Assignment A -
Using the thread on Open MPI session directories, answer each question on its own line:
(i) Which compilers was OMPI 1.4.1 built with?
(ii) Which OMPI series was known to be unreliable about removing session directories?
(iii) Which Linux distribution and version was the software running on?
Assignment B - How would you put this sentence from the thread on Open MPI session directories into Spanish: "Most definitely - they should always be removed by OMPI."
Assignment C - Can you extend the thread on Open MPI session directories past its final sentence?

Supplied text -
On 03/01/10 11:51, Ralph Castain wrote:
On Mar 1, 2010, at 8:41 AM, David Turner wrote:
On 3/1/10 1:51 AM, Ralph Castain wrote:
Which version of OMPI are you using? We know that the 1.2 series was unreliable
about removing the session directories, but 1.3 and above appear to be quite
good about it. If you are having problems with the 1.3 or 1.4 series, I would
definitely like to know about it.
Oops; sorry! OMPI 1.4.1, compiled with PGI 10.0 compilers,
running on Scientific Linux 5.4, ofed 1.4.2.
The session directories are *frequently* left behind. I have
not really tried to characterize under what circumstances they
are removed. But please confirm: they *should* be removed by
OMPI.
Most definitely - they should always be removed by OMPI. This is the first
report we have had of them -not- being removed in the 1.4 series, so it is
disturbing.

Supplied material -
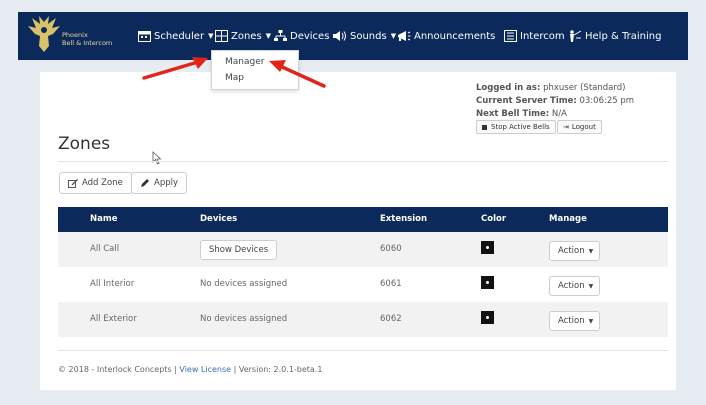  I want to click on brand-name: Phoenix Bell & Intercom, so click(88, 39).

Written reply A -
(i) PGI 10.0 compilers
(ii) The 1.2 series
(iii) Scientific Linux 5.4

Written reply B - Sin duda alguna: OMPI siempre debería eliminarlos.

Written reply C -
What environment are you running under? Does this happen under normal
termination, or under abnormal failures (the more you can tell us, the better)?
Hi Ralph:
It turns out that I am seeing session directories left behind as well
with v1.4 (r22713) I have not tested any other versions. I believe
there are two elements that make this reproducible.
1. Run across 2 or more nodes.
2. CTRL-C out of the MPI job.
Then take a look at the remote nodes and you may see a leftover session
directory. The mpirun node seems to be clean.
Here is an example using two nodes. I also added some sleeps to the
ring_c program to slow things down so I could hit CTRL-C.
First, tmp directories are empty:
[rolfv@burl-ct-x2200-6 ~/examples]$ ls -lt /tmp/openmpi-sessions-rolfv*
ls: No match.
[rolfv@burl-ct-x2200-7 ~]$ ls -lt /tmp/openmpi-sessions-rolfv*
ls: No match.
Now run test:
[rolfv@burl-ct-x2200-6 ~/examples]$ mpirun -np 4 -host
burl-ct-x2200-6,burl-ct-x2200-6,burl-ct-x2200-7,burl-ct-x2200-7 ring_slow_c
Process 0 sending 10 to 1, tag 201 (4 processes in ring)
Process 0 sent to 1
Process 0 decremented value: 9
Process 0 decremented value: 8
Process 0 decremented value: 7
mpirun: killing job...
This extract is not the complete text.